_Directions_
Please reproduce the data exactly and omit the pictures.

(Collected data)
────

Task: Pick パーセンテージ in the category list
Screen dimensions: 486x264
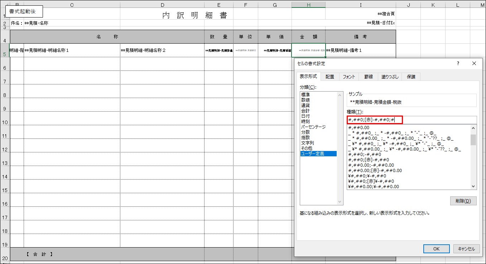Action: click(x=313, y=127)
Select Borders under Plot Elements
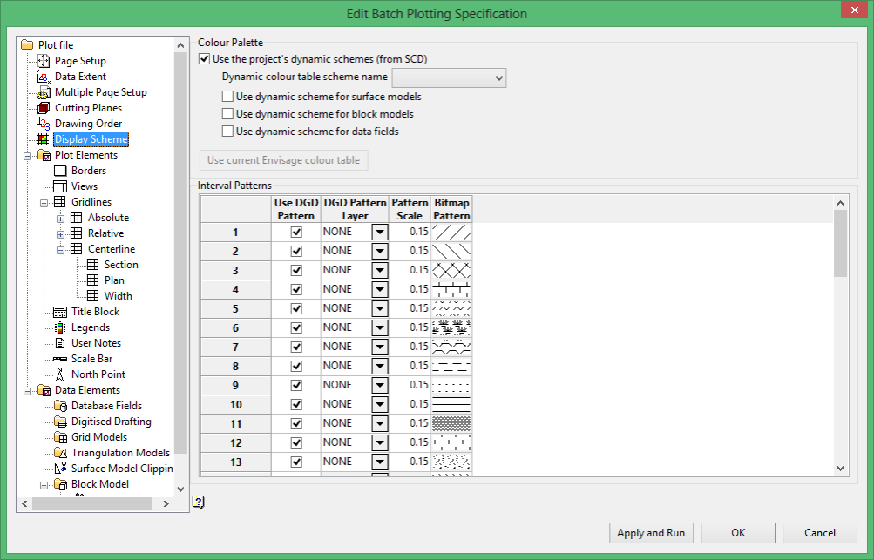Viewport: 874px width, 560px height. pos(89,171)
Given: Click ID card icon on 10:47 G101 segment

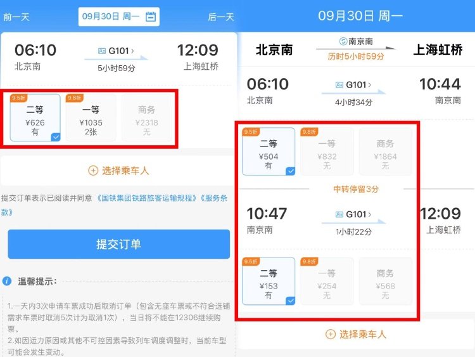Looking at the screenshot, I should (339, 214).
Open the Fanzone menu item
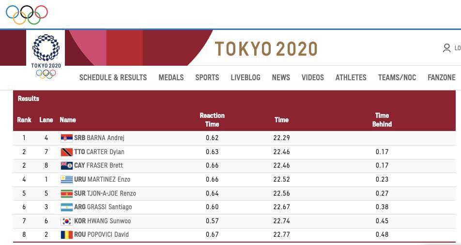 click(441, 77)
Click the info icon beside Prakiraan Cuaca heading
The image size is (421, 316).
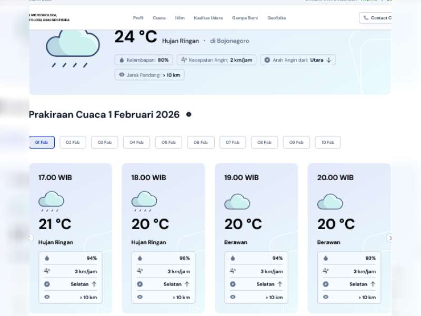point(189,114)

────

_Answer space_
Task: Pick パーセンテージ in the category list
Screen dimensions: 486x264
Action: click(x=313, y=127)
Select Borders under Plot Elements
Viewport: 874px width, 560px height. pos(89,171)
Given: Click ID card icon on 10:47 G101 segment

Looking at the screenshot, I should (339, 214).
Open the Fanzone menu item
 click(441, 77)
Click the info icon beside Prakiraan Cuaca heading
The image size is (421, 316).
point(189,114)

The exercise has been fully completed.